For zero and low-speed sensorless control methods, conventional methods often require the injection of additional voltage signals to extract the rotor position information. However, in small dc-link capacitor-based PMSM systems, the fluctuating dc-link voltage can easily lead to insufficient voltage conditions, which can worsen the sensorless control performance or even lead to the failure of conventional high-frequency signal injection (HFSI)-based sensorless control methods. Two novel sensorless control methods are developed, leveraging inherent current harmonics resulted from the dc-link voltage fluctuation, to accurately determine the rotor position without the need for HFSI. Furthermore, a magnetic polarity detection method which utilizes the inherent current harmonics is also proposed to improve the accuracy and reliability of small dc-link capacitor-based PMSM drive systems under heavy load conditions.
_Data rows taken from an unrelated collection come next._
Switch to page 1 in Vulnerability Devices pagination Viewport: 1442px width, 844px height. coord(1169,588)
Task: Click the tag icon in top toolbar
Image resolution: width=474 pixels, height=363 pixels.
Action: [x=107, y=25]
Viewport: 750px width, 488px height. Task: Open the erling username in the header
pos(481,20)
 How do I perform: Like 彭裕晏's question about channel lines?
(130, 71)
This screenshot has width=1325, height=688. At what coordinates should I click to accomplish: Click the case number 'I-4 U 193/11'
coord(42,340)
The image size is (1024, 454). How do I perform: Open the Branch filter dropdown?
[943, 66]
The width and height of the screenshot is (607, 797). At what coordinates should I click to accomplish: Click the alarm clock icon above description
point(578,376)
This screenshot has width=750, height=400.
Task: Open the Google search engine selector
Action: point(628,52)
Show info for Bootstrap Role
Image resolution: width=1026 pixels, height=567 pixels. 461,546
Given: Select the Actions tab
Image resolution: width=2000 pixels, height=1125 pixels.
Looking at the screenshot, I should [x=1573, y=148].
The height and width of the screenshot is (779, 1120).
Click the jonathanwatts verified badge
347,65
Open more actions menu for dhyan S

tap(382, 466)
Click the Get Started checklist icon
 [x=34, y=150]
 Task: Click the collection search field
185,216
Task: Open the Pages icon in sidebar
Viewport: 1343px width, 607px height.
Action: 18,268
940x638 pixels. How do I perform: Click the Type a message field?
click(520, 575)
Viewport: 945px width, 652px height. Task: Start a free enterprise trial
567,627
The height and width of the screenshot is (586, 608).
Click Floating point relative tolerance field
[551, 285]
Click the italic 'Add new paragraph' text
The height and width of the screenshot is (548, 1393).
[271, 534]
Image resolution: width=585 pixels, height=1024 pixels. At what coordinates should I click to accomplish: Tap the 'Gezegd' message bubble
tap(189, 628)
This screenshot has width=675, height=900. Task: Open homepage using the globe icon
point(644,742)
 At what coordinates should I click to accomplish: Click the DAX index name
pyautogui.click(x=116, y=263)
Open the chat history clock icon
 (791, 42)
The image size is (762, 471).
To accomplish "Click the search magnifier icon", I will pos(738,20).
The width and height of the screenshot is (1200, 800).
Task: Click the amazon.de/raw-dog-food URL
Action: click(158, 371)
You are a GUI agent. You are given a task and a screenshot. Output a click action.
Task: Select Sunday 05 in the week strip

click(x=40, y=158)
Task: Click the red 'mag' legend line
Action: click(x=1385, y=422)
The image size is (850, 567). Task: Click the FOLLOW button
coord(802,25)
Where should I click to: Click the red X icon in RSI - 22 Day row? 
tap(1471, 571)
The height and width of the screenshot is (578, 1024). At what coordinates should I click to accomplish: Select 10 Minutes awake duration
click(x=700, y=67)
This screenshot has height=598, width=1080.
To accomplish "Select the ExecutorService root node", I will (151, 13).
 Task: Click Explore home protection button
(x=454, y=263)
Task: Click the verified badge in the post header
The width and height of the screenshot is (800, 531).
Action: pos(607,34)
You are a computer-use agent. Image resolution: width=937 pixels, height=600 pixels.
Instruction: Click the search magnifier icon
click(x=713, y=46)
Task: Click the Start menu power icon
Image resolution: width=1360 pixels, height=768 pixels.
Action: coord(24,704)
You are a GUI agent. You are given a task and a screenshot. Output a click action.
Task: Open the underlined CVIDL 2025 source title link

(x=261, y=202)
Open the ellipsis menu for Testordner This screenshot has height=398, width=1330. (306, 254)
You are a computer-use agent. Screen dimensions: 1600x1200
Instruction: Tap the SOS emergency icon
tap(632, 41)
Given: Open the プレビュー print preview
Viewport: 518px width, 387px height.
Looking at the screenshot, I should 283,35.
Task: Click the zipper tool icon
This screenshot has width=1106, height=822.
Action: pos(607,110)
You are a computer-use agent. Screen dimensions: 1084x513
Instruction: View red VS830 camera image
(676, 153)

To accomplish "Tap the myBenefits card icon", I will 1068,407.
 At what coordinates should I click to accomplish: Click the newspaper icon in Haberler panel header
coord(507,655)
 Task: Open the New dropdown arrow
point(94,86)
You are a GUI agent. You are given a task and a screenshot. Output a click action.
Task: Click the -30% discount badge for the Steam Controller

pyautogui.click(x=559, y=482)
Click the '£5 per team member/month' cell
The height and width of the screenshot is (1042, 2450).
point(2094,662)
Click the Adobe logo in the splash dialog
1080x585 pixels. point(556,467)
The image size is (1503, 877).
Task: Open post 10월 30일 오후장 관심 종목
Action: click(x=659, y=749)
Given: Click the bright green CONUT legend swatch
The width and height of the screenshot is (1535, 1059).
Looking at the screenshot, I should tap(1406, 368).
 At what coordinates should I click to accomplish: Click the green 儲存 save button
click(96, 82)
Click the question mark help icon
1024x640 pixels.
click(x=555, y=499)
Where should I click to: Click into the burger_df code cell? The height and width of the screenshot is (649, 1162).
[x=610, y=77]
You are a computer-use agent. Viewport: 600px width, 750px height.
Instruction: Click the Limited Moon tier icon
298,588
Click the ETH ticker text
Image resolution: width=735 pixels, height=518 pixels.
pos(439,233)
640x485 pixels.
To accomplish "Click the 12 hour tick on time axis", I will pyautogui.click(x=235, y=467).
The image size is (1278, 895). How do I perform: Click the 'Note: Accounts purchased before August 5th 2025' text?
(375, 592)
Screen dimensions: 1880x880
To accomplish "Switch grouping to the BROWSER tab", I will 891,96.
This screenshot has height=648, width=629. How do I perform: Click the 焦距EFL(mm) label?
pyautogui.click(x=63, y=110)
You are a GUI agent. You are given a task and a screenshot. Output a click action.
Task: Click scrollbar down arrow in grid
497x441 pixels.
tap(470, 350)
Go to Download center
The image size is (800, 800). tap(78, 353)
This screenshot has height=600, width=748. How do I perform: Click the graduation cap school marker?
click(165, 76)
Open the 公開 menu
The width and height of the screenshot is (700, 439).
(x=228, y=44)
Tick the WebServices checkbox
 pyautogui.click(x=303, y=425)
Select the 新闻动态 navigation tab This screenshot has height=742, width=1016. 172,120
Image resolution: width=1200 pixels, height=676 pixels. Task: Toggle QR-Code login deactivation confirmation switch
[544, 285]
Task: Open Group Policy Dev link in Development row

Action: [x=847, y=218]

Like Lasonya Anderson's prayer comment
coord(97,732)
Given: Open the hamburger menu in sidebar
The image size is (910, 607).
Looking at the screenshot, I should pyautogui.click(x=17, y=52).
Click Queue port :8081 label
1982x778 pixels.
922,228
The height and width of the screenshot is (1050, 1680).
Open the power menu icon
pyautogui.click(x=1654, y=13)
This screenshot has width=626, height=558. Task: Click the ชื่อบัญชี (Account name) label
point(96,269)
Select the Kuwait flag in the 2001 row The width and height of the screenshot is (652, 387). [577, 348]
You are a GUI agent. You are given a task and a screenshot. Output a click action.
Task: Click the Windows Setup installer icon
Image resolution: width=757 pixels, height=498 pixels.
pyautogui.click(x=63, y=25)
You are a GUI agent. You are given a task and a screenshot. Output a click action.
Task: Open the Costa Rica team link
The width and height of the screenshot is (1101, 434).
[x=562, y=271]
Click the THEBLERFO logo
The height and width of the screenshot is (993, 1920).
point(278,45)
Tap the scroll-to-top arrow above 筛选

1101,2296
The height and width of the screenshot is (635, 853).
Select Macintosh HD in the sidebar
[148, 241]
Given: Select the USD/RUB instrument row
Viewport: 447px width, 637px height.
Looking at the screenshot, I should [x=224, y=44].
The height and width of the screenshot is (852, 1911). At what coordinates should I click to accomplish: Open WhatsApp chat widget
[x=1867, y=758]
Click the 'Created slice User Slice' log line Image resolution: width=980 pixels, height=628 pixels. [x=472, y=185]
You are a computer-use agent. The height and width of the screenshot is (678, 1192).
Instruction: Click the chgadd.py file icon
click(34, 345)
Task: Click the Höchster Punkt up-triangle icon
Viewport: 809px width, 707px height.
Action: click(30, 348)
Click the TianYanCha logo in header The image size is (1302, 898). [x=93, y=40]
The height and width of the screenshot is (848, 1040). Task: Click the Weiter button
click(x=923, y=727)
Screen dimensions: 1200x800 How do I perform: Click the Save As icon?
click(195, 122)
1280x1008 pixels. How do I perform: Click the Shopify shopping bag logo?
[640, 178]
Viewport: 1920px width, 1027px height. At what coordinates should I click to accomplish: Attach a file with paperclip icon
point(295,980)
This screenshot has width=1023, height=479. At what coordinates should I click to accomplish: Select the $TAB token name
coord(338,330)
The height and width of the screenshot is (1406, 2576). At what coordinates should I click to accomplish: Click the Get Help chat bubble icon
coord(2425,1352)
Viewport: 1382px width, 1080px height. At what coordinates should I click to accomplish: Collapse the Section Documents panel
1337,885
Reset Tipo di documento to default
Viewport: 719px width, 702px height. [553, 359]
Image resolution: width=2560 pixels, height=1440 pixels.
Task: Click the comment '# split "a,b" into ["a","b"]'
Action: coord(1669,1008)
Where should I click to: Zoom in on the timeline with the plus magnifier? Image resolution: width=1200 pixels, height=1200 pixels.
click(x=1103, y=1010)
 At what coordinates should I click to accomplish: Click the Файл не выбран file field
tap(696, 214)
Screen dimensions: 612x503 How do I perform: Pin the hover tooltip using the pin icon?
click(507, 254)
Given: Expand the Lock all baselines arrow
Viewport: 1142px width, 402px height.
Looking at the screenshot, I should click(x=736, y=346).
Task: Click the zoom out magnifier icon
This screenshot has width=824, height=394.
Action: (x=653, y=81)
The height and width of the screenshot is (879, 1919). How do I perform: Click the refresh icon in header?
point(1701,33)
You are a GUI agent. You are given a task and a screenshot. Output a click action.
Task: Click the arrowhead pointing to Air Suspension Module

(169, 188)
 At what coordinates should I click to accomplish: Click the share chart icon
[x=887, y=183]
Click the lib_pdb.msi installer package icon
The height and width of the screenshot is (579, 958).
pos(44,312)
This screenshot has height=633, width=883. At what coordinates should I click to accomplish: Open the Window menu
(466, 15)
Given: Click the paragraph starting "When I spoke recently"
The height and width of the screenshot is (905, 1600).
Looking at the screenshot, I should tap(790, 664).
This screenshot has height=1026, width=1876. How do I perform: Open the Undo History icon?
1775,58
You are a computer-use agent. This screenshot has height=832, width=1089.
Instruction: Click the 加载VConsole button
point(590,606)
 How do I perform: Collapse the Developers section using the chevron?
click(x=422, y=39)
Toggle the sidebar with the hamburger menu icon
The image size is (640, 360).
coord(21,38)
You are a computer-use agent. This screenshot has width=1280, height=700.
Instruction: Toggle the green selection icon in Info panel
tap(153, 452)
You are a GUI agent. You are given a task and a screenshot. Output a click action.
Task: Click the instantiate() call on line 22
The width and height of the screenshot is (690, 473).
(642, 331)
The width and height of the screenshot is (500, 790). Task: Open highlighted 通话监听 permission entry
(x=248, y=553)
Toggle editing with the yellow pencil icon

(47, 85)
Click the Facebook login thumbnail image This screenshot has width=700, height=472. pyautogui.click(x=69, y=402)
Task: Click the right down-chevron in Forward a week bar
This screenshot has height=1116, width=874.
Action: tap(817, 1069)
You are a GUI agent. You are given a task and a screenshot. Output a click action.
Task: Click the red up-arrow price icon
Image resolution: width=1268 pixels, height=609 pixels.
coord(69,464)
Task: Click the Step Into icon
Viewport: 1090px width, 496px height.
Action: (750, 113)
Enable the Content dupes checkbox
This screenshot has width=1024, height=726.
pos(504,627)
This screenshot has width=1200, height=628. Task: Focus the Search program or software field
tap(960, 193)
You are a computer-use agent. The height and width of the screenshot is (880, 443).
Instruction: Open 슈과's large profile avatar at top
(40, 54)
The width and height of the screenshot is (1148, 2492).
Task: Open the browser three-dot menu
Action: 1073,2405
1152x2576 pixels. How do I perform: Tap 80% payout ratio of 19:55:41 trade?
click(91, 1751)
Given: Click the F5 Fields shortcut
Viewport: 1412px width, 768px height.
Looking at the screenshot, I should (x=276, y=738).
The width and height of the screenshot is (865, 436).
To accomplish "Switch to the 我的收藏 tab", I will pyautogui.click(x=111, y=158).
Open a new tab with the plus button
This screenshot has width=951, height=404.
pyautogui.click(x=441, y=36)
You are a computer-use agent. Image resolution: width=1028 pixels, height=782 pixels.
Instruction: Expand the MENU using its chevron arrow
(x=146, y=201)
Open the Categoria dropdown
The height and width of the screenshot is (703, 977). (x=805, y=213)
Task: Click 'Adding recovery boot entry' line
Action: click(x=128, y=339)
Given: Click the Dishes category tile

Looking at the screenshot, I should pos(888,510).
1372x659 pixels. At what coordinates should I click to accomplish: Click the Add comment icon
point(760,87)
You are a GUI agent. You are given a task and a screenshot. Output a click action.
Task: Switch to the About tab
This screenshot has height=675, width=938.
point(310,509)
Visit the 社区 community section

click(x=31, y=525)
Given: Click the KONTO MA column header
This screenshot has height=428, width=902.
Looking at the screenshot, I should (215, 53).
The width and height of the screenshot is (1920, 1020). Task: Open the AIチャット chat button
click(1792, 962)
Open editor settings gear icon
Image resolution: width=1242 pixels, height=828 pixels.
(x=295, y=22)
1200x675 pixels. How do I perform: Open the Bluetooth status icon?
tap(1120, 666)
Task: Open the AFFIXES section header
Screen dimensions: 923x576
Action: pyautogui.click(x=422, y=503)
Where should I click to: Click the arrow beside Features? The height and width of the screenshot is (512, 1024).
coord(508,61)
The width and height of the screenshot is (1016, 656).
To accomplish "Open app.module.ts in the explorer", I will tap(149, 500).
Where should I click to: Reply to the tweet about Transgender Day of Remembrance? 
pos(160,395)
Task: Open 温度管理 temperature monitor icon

Finally, the thesis analyzes the energy backflow phenomenon in small dc-link capacitor-based PMSM drive systems. This is particularly prevalent at high speeds and under heavy loads, when the amplitude of back-EMF may exceed the minimum dc-link voltage, threatening the system stability and efficiency. Furthermore, the limitations of conventional flux-weakening (FW) control methods under fluctuating dc-link voltage conditions are analyzed. An optimized FW control strategy is proposed to eliminate the energy backflow and further improve the overall system performance.